ROMA – Non c’è quasi mai una cura unica per tanti mali. Considerazione relativamente scontata che vale anche per l’automobile, industria globale, destinata a incassare i colpi più imprevisti. Come la pandemia
comparsa all’inizio del 2020 e non ancora sconfitta del tutto. Come la crisi dei semiconduttori, conseguenza della pandemia che ha costretto alla chiusura molti impianti di produzione, soprattutto in Cina e nel resto dell’Asia. Una crisi, quest’ultima, che ha colpito duramente proprio il settore automotive, visto l’altissimo numero di chip presenti nei modelli di ultima generazione: “no chip, no auto” è stata per tutti la sintesi di una situazione, fortunatamente, in via di soluzione.
Tutto bene, quindi? Macché.È arrivata la guerra in Ucraina, il conflitto degli orrori che nessuno voleva, le cui conseguenze hanno colpito tutti i mercati del pianeta. E naturalmente anche i destini già precari delle industrie automobilistiche. Così, le vendite che già andavano male sono ulteriormente precipitate. Tra modelli che non arrivano, fabbriche chiuse o dimezzate e incertezze da parte dei consumatori, c’è un dato che in Italia ha spaventato tutti: il crollo del 30 per cento delle vendite a marzo. Numero che se viene confrontato con quello dello stesso mese precedente la crisi da Covid-19 (il 2019), arriva addirittura al 38,5%, come evidenziano le elaborazioni del Centro Studi Promotor. Un mese infausto, dunque, dove probabilmente ha pesato “l’effetto annuncio” degli incentivi che, invece, sono arrivati soltanto ad aprile per diventare operativi i primi di maggio. Già, gli incentivi. Non “la” cura definitiva ma certamente un segnale di ripartenza. Primo perché non si tratta, almeno per questa volta, di un provvedimento di pochi mesi (dureranno fino al 2024, quindi, verranno rimodulati) poi perché indicano chiaramente che la strada da seguire è quella della transizione ecologica.
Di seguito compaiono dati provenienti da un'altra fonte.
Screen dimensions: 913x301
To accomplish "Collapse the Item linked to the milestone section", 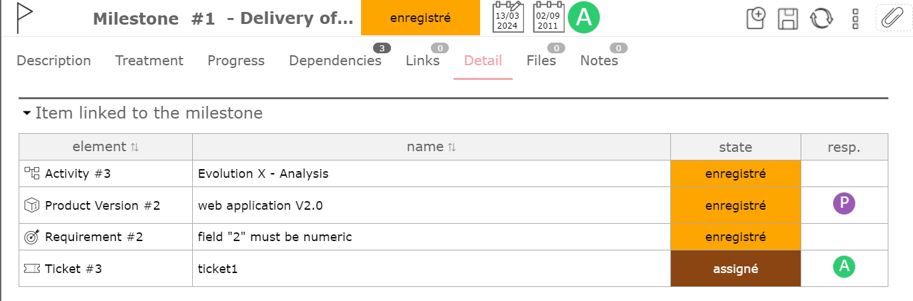I will pos(27,113).
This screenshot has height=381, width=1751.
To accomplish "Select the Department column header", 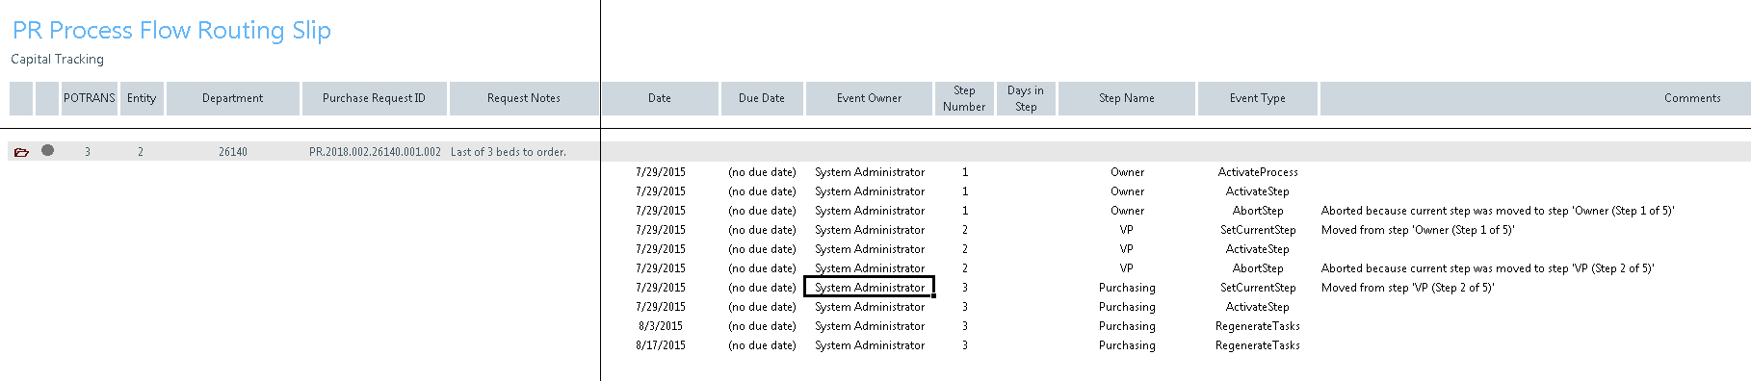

Puntare su elettriche ed ibride significa sposare la rivoluzione della mobilità. Indica, finalmente, che tutti dovremo cercare di cambiare passo e idea di automobile. Quella che si vede all’orizzonte sarà elettrica o comunque a bassissime emissioni e andrà usata con più intelligenza e meno sprechi. Insomma, con buona pace degli “elettroscettici”, la via è segnata. L’industria è già piuttosto avanti con i modelli, le nuove piattaforme produttive e la riorganizzazione degli stabilimenti. La tecnologia fa passi da gigante e presto le batterie di nuova generazione allungheranno l’autonomia delle automobili elettriche fino ad oltre 800 chilometri e soprattutto costeranno molto meno di adesso. Basterà tutto questo? Probabilmente no. L’ostacolo da rimuovere è quello delle infrastrutture, ovvero le famose colonnine di ricarica, oggi particolarmente carenti proprio in Italia. In questo caso, gli incentivi appena approvati possono far poco. Manca l’ultimo miglio e la sua realizzazione non dipende né dall’industria, né dagli automobilisti. Si tratta di un’altra cura che sommata a quella degli incentivi forse può davvero rimettere in moto tutto.